With its incredibly sweet and pleasant aroma, it is no wonder that Mogra has been named ‘Hriday Gandha’ in Ayurveda - meaning, ‘one with a scent that delights the heart.’ Going by the scientific alias of Jasminum sambac, Mogra is native to the Indian sub-continent and Southeast Asia.
Mogra is a horticulturist’s joy. An outdoor shrub, it is a sun-lover that thrives in full sunlight, but it can also tolerate partial shade. Flowering will be suppressed if the plant is water-logged, hence ensure that the pot has appropriate drainage holes and the potting mix is adequately well-draining. Also, mogra needs rich organic nutrition. A mix of well-dried cow dung manure and banana peel fertilizer do well to ensure healthy growth and rich flowering.

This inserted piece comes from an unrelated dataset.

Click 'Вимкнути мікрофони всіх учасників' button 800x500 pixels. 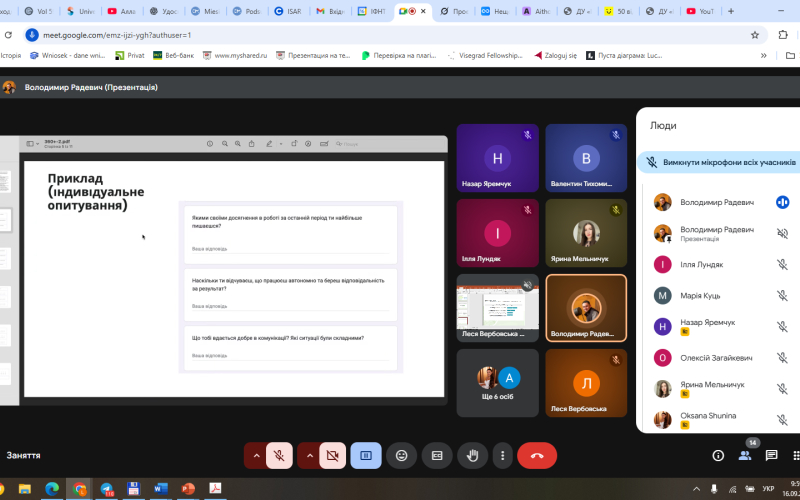720,162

Mogra is a staple in Indian cultural functions, where women wear its string as a hair adornment or it is used for large-scale decoration of the area. During rituals and worship, is offered to many Hindu deities.
As is true of truly popular ornamental plants, Mogra, too, has been experimented upon to yield horticultural varieties or cultivars. Some of these are - Belle of India, Maid of Orleans, Arabian Nights, Grand Duke of Tuscany (also known as Butt Mogra or Rose Jasmine) and Mysore Mallige - which all differ on the basis of aroma strength, petal shape and single or double layers of petals.
Not many know that apart from its aesthetic role, Mogra is also used as a medicine in Ayurveda for skin hydration and care. Mogra is also used as an ingredient of jasmine tea - it provides fragrance to the base of green, black or white tea.
Mogra is a staple raw material for the perfume industry, cultivated extensively for industrial usage. Fun Fact - the buds of the flower yield stronger and more lasting fragrance than the open flowers, and hence, it is the buds that are harvested!